SINGAPORE — Jiu Bing (Mason Lee) is a professional running pacer who literally helps set the pace for his clients. It’s the sort of job where one is always the bridesmaid and never the bride, and as he reminisces about the first time he fell in love with his childhood friend, Bo He (Shao Yu-Wei), it sets the scene for a romantic comedy that is at turns formulaic and bittersweet.

Jiu Bing and Bo He have been friends since primary school, and the movie charts the different stages of their friendship, chasing away bullies, graduating, and then entering the same university together. It’s clear that Jiu Bing doesn’t just want to protect Bo He because she’s his friend — he’s in love with her. Unfortunately for him, Bo He ends up dating someone else.

Meanwhile, Xia Tian (Tsai Jui-Hsieh), the daughter of the pastry shop owner whom Jiu Bing is renting a room from, also starts to show signs of interest in Jiu Bing.

(Photo: mm2 Entertainment)

Stand By Me bills itself as a refreshing take on the romantic comedy, but it hits many of the beats seen in scores of other similar Taiwanese or Chinese movies in the genre. Jiu Bing is clearly head over heels for Bo He from the very beginning, and his multiple awkward attempts to get her attention are a familiar trope that veer on the cringeworthy.

That Mason Lee himself looks a little too old for the role is a little distracting, for there’s a general world weariness in Jiu Bing that comes across on screen. This might be more suited for the older Jiu Bing reminiscing about his college days, but it also colours the younger version of the character and muddies Lee’s performance.
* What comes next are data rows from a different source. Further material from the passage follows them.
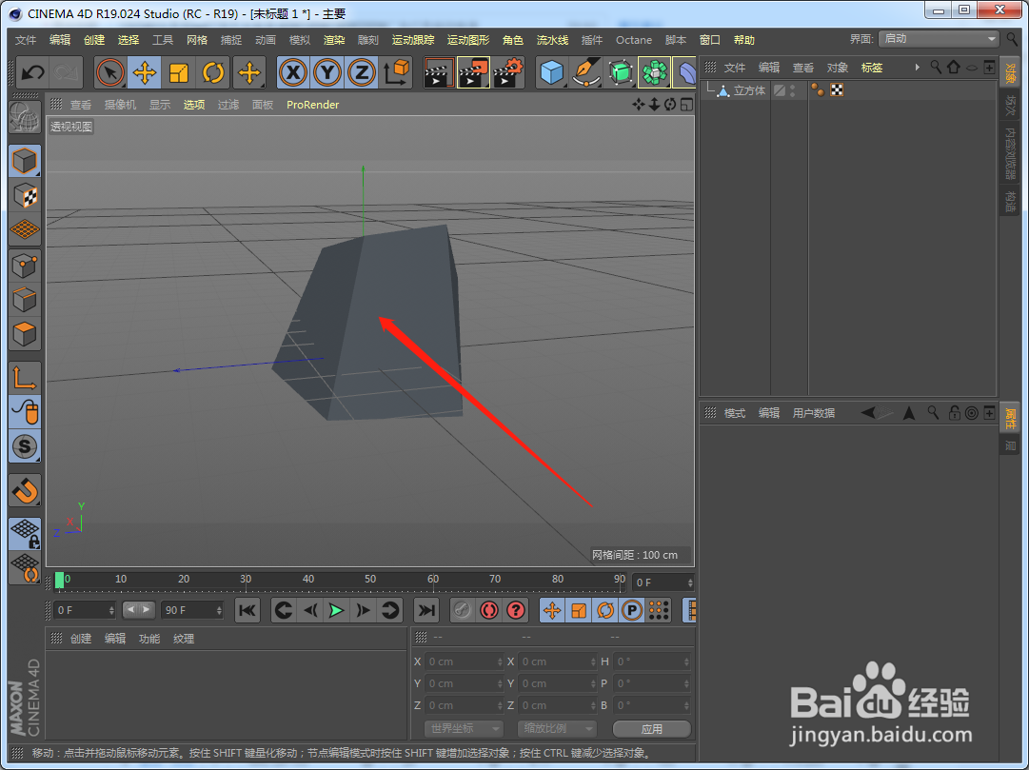Switch to Polygon editing mode
The width and height of the screenshot is (1029, 770).
tap(24, 333)
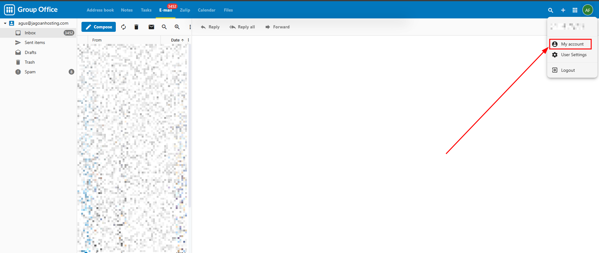Click the AF user avatar
Screen dimensions: 599x253
[588, 10]
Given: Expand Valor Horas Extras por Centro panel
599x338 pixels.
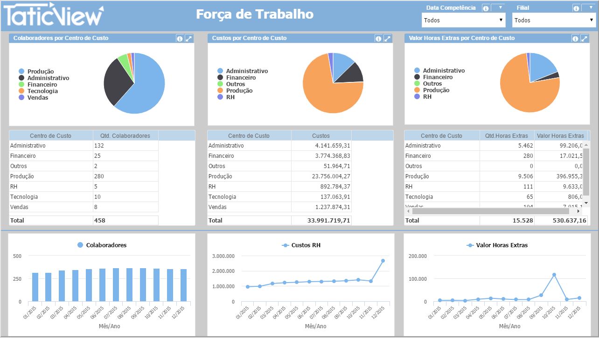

There’s also the problem in romantic comedies where the man’s advances are often plain old harassment disguised as jokes, but thankfully this problem is avoided as Jiu Bing keeps repeating that he only wants the best for Bo He, often at the expense of his own well-being.

Shao Yu-Wei and Tsai Jui-Hsieh for the most part put on solid performances for female roles that are largely cookie cutter, but the adventurous streak in the former and the wide-eyed enthusiasm of the latter will surely endear them to audiences.

(Photo: mm2 Entertainment)

Where Stand By Me does stand apart from the rest of the crowd is in its bittersweet tone. The narrative does get a little tiresome every time Jiu Bing does something ridiculous for Bo He, but in the end it’s shown that he truly values her as a friend and human being, and not just another conquest.

Score: 3/5 stars

Stand By Me opens in cinemas 14 November, 2019 (Singapore).